Entries provided START
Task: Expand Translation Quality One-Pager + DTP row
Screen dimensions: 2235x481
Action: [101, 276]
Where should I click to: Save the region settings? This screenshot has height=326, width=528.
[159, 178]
Entries provided END
Entries provided START
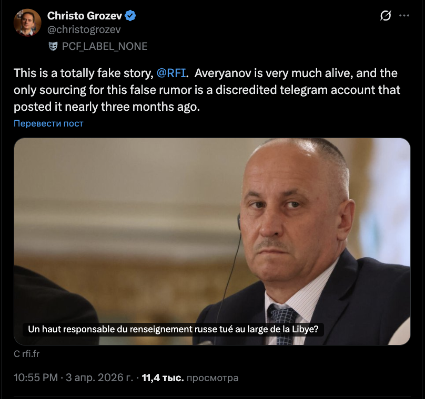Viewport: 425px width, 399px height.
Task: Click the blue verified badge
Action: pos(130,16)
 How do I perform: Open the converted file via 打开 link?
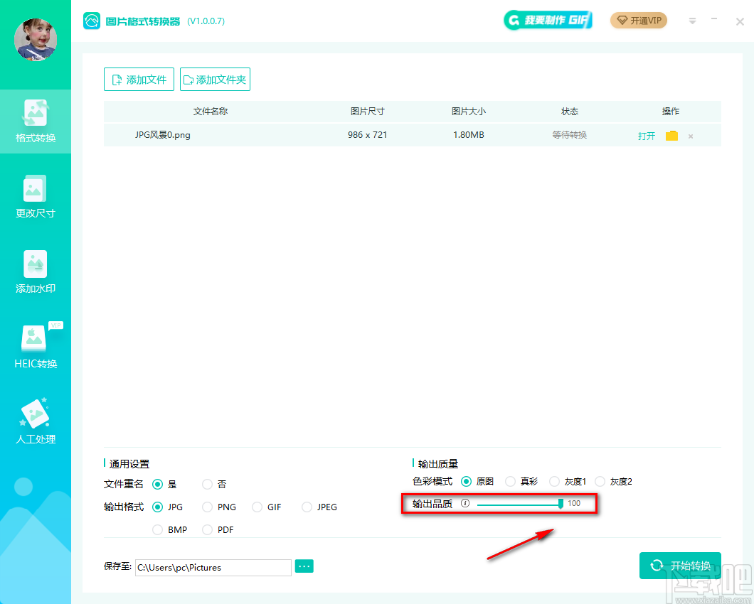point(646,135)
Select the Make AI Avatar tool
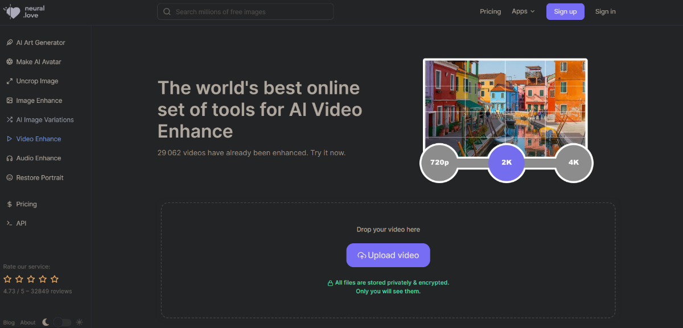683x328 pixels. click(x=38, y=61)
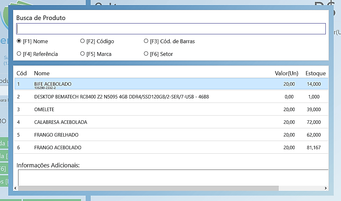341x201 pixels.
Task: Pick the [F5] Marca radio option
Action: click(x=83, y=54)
Entries provided END
Entries provided START
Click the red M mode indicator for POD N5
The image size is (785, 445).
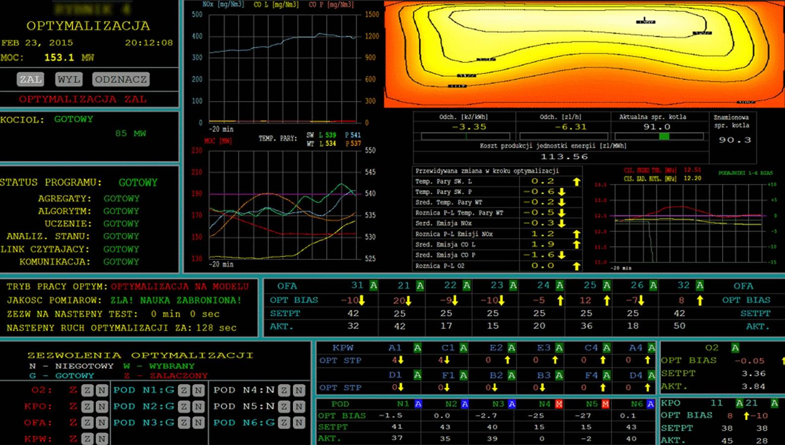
Entries provided END
#### About this task
Write down again, exactly as given, only the lines above that fall from the line with "Click the red M mode indicator for POD N5" to the line with "The image size is (785, 445).", inclusive.

#### Task answer
Click the red M mode indicator for POD N5
The image size is (785, 445).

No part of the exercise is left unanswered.